Solid-state supercapacitors based on poly (3, 4-ethylendioxythiophene) (PEDOT) – Manganese oxide (MnO2) composite electrodes synthesized by single-step Co-Deposition for electrical energy storage

Abstract

In this work, solid-state supercapacitors were fabricated and characterized based on PEDOT-MnO2 electrodes and ionic liquid gel polymer electrolyte.

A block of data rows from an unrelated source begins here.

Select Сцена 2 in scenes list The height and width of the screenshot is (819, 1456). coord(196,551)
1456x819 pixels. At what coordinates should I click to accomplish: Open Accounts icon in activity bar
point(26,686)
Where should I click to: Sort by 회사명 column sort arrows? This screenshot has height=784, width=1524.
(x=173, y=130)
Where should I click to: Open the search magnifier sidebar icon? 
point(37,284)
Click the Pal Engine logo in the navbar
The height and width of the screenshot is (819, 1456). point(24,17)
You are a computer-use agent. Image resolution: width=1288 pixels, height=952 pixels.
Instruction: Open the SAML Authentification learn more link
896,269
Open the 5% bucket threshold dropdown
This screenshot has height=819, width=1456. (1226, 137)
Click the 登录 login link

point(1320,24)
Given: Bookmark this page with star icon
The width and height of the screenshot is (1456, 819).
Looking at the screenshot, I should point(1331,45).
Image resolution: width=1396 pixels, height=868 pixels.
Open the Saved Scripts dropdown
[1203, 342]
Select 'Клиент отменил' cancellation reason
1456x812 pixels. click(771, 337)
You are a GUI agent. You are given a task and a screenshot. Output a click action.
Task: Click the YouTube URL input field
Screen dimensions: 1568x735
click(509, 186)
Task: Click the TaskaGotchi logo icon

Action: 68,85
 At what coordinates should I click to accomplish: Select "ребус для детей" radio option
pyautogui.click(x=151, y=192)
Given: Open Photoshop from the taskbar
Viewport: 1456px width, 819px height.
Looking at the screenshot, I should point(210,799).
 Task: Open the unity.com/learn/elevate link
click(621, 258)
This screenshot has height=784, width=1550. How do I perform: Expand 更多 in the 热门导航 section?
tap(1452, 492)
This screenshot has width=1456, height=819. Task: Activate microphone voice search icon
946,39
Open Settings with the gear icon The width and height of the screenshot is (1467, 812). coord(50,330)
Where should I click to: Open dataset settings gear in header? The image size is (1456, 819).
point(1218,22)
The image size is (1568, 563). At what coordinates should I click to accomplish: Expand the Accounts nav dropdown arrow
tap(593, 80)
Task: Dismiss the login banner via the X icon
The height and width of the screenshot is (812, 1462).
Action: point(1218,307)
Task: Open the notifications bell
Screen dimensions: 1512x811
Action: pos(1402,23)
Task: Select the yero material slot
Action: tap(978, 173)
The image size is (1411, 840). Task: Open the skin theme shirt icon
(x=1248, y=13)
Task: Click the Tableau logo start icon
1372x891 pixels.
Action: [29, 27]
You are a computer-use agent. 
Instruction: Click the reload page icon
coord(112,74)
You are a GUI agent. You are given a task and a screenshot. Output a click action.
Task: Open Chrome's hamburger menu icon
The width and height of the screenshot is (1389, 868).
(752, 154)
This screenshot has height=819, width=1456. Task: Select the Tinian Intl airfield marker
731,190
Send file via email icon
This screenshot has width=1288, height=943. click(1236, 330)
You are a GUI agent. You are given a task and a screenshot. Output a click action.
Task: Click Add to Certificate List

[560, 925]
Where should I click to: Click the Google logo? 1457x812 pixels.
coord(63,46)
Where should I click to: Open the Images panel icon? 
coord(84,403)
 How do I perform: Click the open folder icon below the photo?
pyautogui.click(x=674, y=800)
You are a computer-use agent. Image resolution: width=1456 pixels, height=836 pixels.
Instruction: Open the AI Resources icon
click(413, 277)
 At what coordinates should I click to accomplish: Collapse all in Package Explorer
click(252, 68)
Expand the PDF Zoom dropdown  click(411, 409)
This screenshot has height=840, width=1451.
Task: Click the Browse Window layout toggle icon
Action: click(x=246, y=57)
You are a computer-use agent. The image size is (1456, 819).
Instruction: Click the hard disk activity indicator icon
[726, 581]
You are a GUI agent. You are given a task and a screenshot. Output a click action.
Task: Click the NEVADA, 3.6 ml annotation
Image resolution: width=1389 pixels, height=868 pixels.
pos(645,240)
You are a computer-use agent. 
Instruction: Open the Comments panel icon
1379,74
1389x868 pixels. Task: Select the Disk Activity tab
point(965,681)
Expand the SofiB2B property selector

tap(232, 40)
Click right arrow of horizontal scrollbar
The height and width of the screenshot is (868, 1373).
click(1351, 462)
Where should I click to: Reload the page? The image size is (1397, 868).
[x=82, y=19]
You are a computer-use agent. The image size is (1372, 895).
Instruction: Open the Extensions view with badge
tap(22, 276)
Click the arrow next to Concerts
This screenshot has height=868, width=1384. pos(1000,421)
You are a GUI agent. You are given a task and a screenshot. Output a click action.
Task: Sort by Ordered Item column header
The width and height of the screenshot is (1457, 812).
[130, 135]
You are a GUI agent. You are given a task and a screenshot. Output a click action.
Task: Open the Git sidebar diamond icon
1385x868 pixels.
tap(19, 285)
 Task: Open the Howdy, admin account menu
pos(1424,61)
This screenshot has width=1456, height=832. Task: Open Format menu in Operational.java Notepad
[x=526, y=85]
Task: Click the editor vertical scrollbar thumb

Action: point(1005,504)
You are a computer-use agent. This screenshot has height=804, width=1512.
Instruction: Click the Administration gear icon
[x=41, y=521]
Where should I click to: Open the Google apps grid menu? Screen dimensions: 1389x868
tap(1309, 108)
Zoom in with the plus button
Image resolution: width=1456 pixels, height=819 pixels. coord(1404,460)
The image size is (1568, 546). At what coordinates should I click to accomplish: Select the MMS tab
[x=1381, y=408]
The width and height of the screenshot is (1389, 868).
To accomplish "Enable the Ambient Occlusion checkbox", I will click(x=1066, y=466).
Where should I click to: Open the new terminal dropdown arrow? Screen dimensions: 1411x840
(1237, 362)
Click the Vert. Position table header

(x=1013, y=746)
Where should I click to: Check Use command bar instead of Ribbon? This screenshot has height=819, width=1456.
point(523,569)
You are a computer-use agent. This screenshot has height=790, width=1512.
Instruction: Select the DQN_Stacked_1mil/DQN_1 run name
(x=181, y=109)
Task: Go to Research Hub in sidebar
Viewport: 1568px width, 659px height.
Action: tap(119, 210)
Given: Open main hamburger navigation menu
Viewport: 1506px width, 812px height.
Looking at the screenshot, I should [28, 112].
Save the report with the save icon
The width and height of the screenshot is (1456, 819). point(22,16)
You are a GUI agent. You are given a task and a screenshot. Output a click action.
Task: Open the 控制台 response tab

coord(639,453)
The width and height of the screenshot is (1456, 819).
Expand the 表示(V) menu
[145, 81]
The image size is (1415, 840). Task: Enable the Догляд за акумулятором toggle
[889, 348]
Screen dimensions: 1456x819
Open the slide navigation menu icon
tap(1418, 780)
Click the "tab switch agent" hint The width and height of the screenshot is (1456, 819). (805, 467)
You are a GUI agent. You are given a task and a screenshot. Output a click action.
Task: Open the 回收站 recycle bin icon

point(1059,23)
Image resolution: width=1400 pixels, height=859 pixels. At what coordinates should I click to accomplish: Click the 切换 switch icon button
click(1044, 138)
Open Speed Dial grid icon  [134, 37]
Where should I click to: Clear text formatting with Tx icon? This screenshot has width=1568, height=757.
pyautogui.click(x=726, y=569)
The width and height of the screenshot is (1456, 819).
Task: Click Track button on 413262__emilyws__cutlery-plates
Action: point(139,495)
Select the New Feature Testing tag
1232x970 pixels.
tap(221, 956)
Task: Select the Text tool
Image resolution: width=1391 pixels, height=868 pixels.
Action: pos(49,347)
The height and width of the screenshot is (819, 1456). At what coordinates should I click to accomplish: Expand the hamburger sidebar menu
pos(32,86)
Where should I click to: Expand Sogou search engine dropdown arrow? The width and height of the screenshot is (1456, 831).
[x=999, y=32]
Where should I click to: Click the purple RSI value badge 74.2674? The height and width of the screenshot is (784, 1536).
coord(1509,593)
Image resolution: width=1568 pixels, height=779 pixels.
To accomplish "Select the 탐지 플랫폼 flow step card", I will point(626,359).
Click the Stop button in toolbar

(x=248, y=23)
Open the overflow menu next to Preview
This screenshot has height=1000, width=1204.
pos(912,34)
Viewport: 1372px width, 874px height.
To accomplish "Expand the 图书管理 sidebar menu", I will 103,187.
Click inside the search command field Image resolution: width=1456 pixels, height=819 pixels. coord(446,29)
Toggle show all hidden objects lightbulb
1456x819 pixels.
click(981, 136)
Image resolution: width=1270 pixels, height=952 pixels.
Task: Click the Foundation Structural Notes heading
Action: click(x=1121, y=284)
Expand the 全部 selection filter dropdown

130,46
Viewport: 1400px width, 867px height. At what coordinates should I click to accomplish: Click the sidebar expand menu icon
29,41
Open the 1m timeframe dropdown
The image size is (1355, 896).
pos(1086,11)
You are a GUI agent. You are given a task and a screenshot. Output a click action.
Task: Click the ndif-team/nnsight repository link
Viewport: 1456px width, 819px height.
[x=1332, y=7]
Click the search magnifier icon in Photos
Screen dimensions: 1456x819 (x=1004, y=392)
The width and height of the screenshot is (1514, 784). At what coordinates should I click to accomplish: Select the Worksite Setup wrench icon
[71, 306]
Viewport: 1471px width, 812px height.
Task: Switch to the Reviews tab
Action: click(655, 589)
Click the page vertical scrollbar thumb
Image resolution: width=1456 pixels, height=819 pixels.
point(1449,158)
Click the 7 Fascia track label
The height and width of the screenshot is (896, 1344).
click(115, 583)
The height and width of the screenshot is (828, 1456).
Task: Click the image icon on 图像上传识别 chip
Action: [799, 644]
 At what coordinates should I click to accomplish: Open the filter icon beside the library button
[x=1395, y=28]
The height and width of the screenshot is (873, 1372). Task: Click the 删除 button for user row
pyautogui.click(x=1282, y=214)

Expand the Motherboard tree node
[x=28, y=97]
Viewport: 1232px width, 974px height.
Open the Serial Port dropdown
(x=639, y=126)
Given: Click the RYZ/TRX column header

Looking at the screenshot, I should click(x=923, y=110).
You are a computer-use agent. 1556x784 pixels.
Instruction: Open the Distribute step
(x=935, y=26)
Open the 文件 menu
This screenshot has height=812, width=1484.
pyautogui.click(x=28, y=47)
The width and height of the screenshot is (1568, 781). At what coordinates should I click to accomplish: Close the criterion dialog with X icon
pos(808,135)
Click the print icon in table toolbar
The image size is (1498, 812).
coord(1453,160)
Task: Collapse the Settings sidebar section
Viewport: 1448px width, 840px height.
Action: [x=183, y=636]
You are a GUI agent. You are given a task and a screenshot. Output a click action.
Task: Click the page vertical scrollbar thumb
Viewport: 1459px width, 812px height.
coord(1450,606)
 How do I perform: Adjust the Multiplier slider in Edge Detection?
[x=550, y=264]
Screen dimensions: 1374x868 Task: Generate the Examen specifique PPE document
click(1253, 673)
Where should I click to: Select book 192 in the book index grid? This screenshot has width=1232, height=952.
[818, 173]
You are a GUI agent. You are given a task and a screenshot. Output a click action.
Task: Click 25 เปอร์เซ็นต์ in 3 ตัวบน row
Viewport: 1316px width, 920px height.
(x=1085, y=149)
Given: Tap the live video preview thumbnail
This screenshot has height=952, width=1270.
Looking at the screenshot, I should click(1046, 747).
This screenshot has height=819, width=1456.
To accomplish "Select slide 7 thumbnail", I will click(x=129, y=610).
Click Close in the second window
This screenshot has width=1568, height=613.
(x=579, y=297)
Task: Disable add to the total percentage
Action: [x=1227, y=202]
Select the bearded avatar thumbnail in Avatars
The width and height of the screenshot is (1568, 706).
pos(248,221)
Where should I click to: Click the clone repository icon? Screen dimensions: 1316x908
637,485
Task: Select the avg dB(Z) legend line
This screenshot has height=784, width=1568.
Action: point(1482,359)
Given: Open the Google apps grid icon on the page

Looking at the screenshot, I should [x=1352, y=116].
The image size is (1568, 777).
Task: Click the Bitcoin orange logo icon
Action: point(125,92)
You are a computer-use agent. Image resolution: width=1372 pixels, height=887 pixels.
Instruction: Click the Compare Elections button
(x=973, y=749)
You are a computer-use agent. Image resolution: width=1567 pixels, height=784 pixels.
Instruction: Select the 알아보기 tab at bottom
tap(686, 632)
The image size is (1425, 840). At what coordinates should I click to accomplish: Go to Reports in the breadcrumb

The PEDOT-MnO2 electrodes were synthesized by single-step co-deposition technique in an aqueous solution consisting of 0.1 M LiClO4, 0.01 M EDOT monomer, 0.07 M SDS, and 0.3 M MnSO4. For comparative studies, another electrode was prepared from pure MnO2 that was electrochemically synthesized in exact same way with the exception that the EDOT monomer was not dissolved in the electrochemical deposition aqueous medium. The presence of both PEDOT and MnO2 in the electrochemically prepared electrodes was confirmed by Raman spectroscopy. The electrochemical performance characteristics were evaluated using cyclic voltammetry, charge-discharge tests, and electrochemical impedance spectroscopy. The PEDOT-MnO2 solid-state supercapacitor displayed an optimum areal capacitance density of 73.81 mF cm−2 at 10 mV s−1. The maximum energy and power densities were found to be 15.07 Wh kg−1 and 6.84 kW kg−1, respectively. In addition, the electrochemical performance of both PEDOT-MnO2 and pure MnO2 based solid-state supercapacitors was compared in terms of CV and CD and it was confirmed that the PEDOT-MnO2 electrode had superior electrochemical performance compared to the pure MnO2 electrode. Overall, the PEDOT-MnO2 based solid-state supercapacitor holds great potential for thin, flexible, and lightweight energy storage.